Government ministers and top officials have patted themselves on the back over the cyclone warning system. Fakhruddin Ahmed, chief advisor to military-backed regime, declared on Sunday that the country’s disaster management committee was “performing admirably in very difficult circumstances.”
While the death toll would have been much higher without the cyclone alert, the early warning system remains limited. According to CNN, the storm hit the coast earlier than predicted by meteorologists. Volunteers reached many people urging them to leave their home, but others were dependent on radio warnings. There are only 2,000 purpose-built cyclone shelters in coastal districts in which millions live.
An editorial in the New Age on Saturday questioned the effectiveness of the warning system, commenting that “disaster warning generally means that the people are just warned and left to their own devices to move and find a shelter.”
The short-term relief and long-term reconstruction aid are both inadequate. One of the reasons for the widespread devastation is that homes and businesses have not been rebuilt after previous disasters to withstand a new cyclone. As of Sunday, the government had allocated just $US5.2 million towards the reconstruction of homes. Many of the poor have been left without any livelihood or any means of support, not knowing how they will feed themselves over the coming weeks and months.
Oxfam country manager Heather Blackwell told Bloomberg.com: “Six months ago, flood ravaged Bangladesh. One of the devastating factors of two disasters striking in the same year is that the floods reduced the crops in northern and central districts. The cyclone has now potentially destroyed up to 75 percent of crops in the coastal zones. For the country as a whole, food availability and security is an immediate need and we hope it will not have a long-term impact.”
More than 23,000 acres of agricultural land has been damaged by wind and flooding, destroying an estimated harvest of 600,000 tonnes of rice. Hundreds of shrimp farms were also destroyed and 242,000 livestock killed. Agricultural workers of whom 70 percent are landless depend on fishing, sharecropping or working as day labourers in shrimp or salt farms.

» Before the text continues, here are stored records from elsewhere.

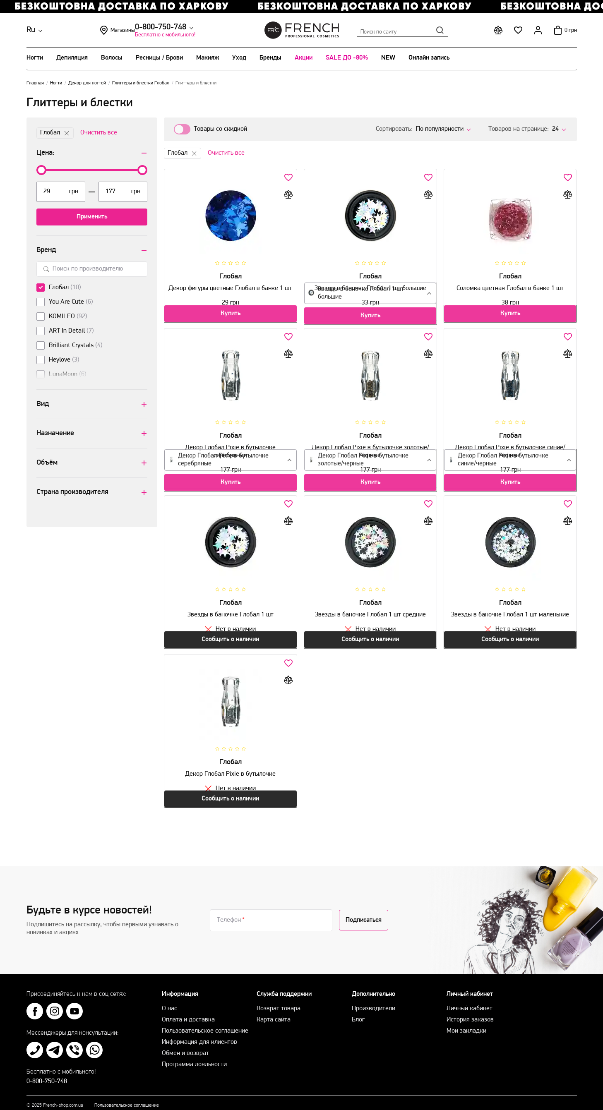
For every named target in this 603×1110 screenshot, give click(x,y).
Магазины (177, 30)
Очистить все (98, 132)
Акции (303, 58)
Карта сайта (274, 1011)
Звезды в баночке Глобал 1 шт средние (370, 611)
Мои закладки (466, 1022)
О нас (169, 1000)
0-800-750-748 (95, 27)
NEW (388, 58)
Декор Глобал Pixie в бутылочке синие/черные (510, 452)
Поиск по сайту (402, 30)
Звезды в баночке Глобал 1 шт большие (370, 285)
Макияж (207, 58)
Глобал (55, 133)
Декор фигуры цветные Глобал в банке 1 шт (230, 289)
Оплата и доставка (188, 1011)
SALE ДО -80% (347, 58)
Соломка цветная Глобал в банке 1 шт (510, 285)
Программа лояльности (194, 1056)
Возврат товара (278, 1000)
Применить (92, 216)
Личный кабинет (469, 1000)
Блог (358, 1011)
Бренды (270, 58)
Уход (239, 58)
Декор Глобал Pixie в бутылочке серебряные (230, 452)
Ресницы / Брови (159, 58)
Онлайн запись (428, 58)
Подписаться (364, 912)
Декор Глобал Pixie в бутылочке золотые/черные (370, 452)
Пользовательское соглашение (205, 1022)
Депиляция (72, 58)
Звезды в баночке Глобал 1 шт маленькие (510, 611)
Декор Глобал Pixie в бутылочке (230, 766)
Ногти (34, 58)
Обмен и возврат (185, 1045)
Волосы (112, 58)
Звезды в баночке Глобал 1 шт (230, 611)
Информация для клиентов (199, 1034)
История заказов (470, 1011)
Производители (373, 1000)
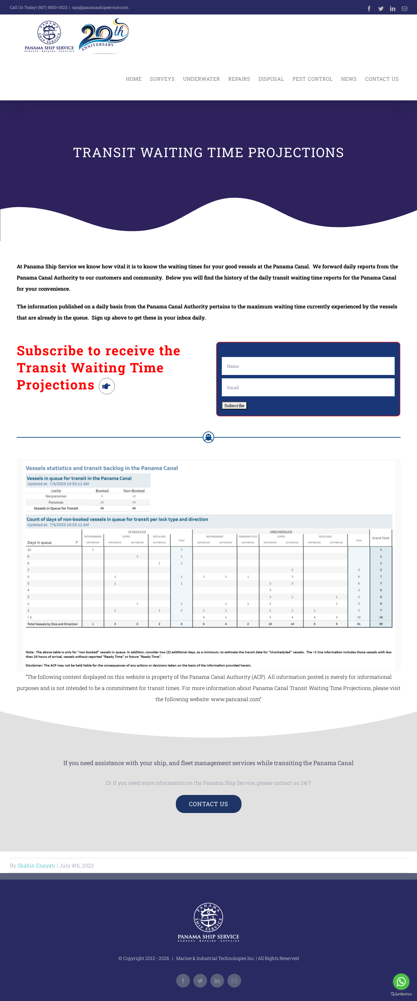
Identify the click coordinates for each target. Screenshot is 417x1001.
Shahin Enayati (36, 865)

The governments of the major powers have again demonstrated their contempt for the impoverished masses of countries like Bangladesh. To date, international aid totals a pitiful $US25 million. The US administration formally extended its “sympathy” to the victims of Cyclone Sidr and has offered just $2.1 million in initial aid along with 35 tonnes of non-food items such as plastic sheeting and hygiene kits. The UN has promised $7 million, Germany $731,000, the European Union $2.2 million, Britain $5 million, France $730,000 and Australia $3 million.
While cyclones are the product of unpredictable natural forces, the resulting devastation could largely be avoided if the vast developments in technology were employed to minimise the impact. If an up-to-date warning system, proper emergency shelters, storm barriers and cyclone-proof shelters were constructed in vulnerable areas in Bangladesh, most of the deaths last Thursday could undoubtedly have been prevented. However, as the trickle of international aid demonstrates, the most that any of the survivors can hope for under capitalism is a small hand-out to patch up their destroyed lives.